When the Lithuanian are taken from a Siberian railway station to a labour camp, the truck stops in the middle of nothing, and the deportees are ordered into a building to take a shower. This is a poignant scene reflecting the humiliation of the female prisoners who must undress in front of the male guards. Apparently, Sepetys cannot imagine that in the region she depicts there is still no running water today, seventy years later. Sepetys describes in great detail the squalor of the local population, so where would a shower come from in the desolate Siberian steppes? (Showers are generally not a feature of Russia).
As they settle in the camp, some deportees write letters to surviving relatives and friends in Lithuania – and get replies. Lithuania is now under Nazi occupation; there is no way a letter from a Soviet prison camp would be delivered, and no letter “with Lithuanian stamps” would ever reach Siberia.
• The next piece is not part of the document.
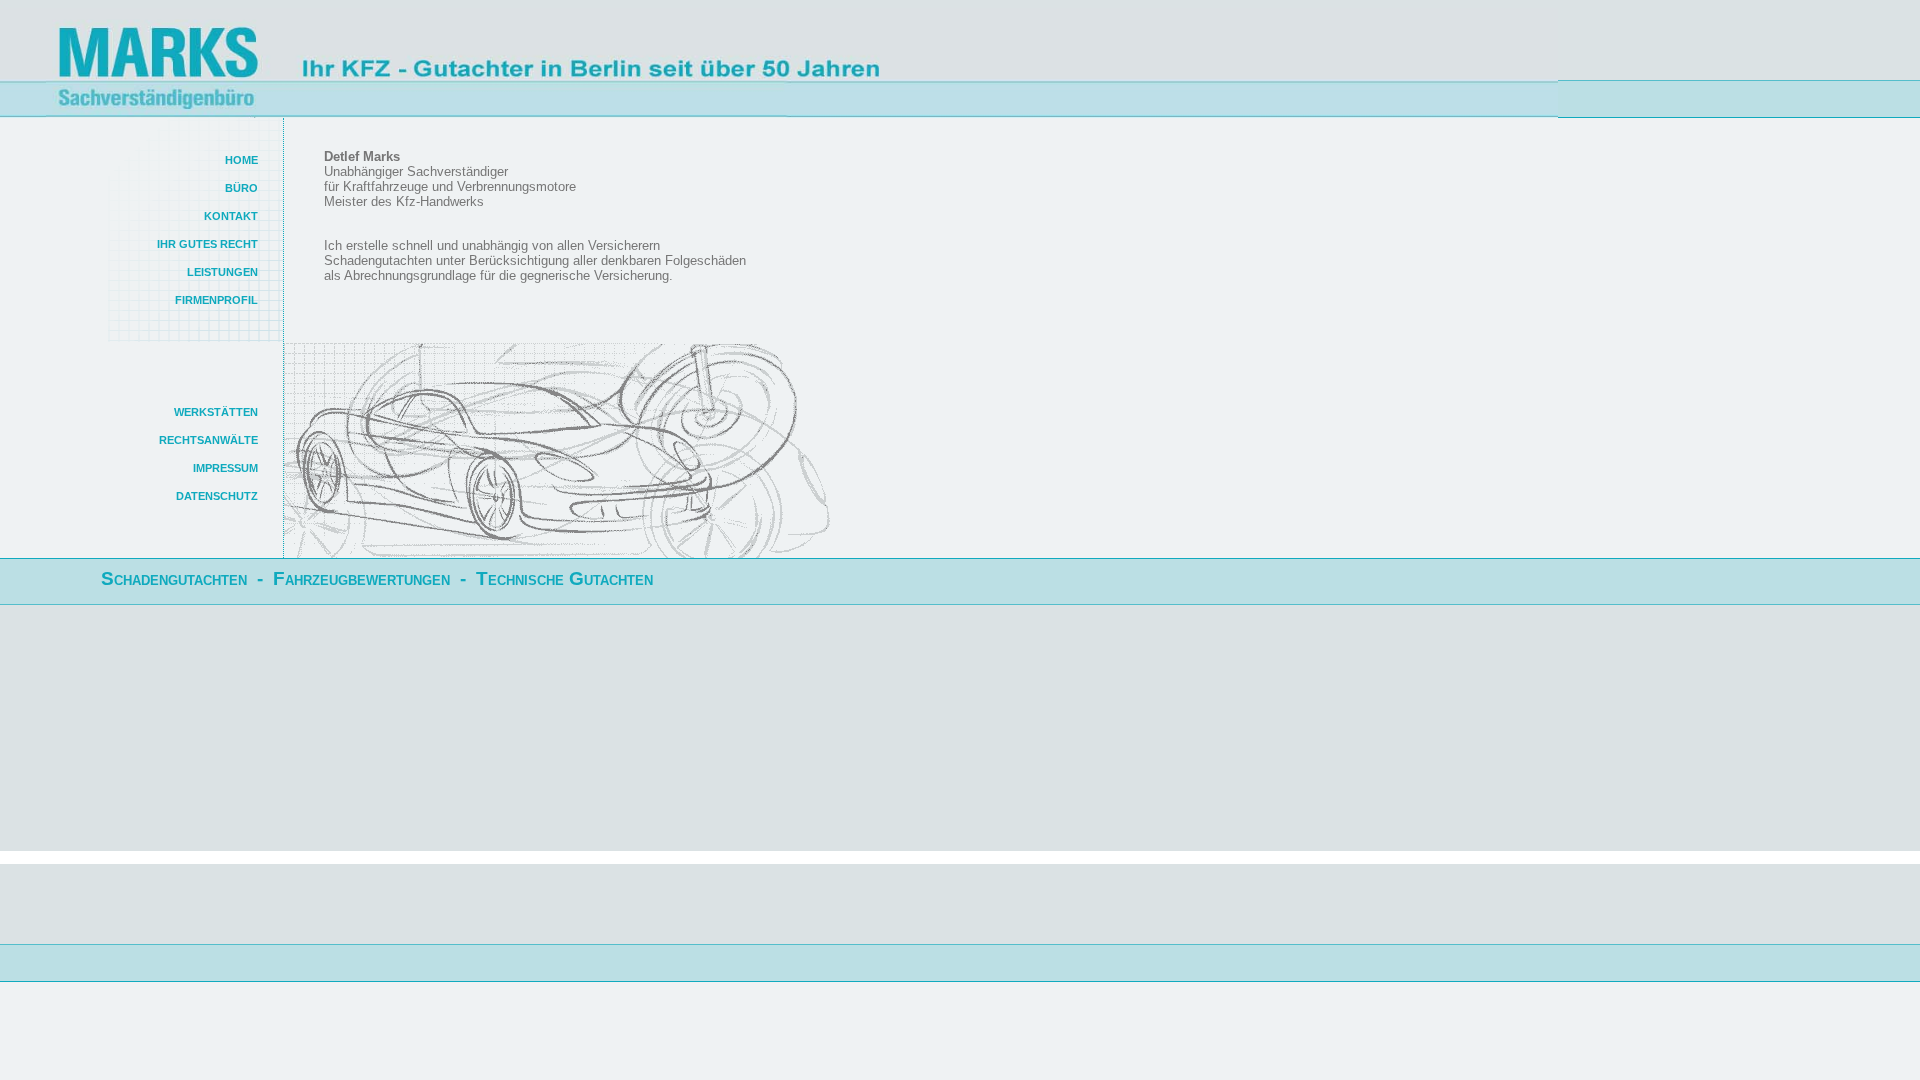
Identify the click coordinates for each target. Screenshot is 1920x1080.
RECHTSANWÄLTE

The truth about totalitarian regimes is so unfathomable that no research helps you to comprehend it.
I would really like to believe that Sepetys has done her research properly, but there are too many gaps between her informants' evidence that she fills inadequately. The final drop comes when the protagonist gets a book for her sixteenth birthday. Well, by some serendipity a pretty, hardbound book with golden lettering might have found its way into a Siberian village. The protagonist is thrilled, because it is a book by her favourite author, Dickens, and a title she has not read, Dombey and Son. Then she opens the book and is utterly disappointed: the book is in Russian, which she cannot read. So how could she read the name of the author and the title? Shouldn't a writer who sets her story in Russia know that Russian language uses a different alphabet?
You may think it doesn't matter in a story of unimaginable suffering, and most readers will never notice. But if a writer decides to “tell ye your children...” she has to be credible all the way through.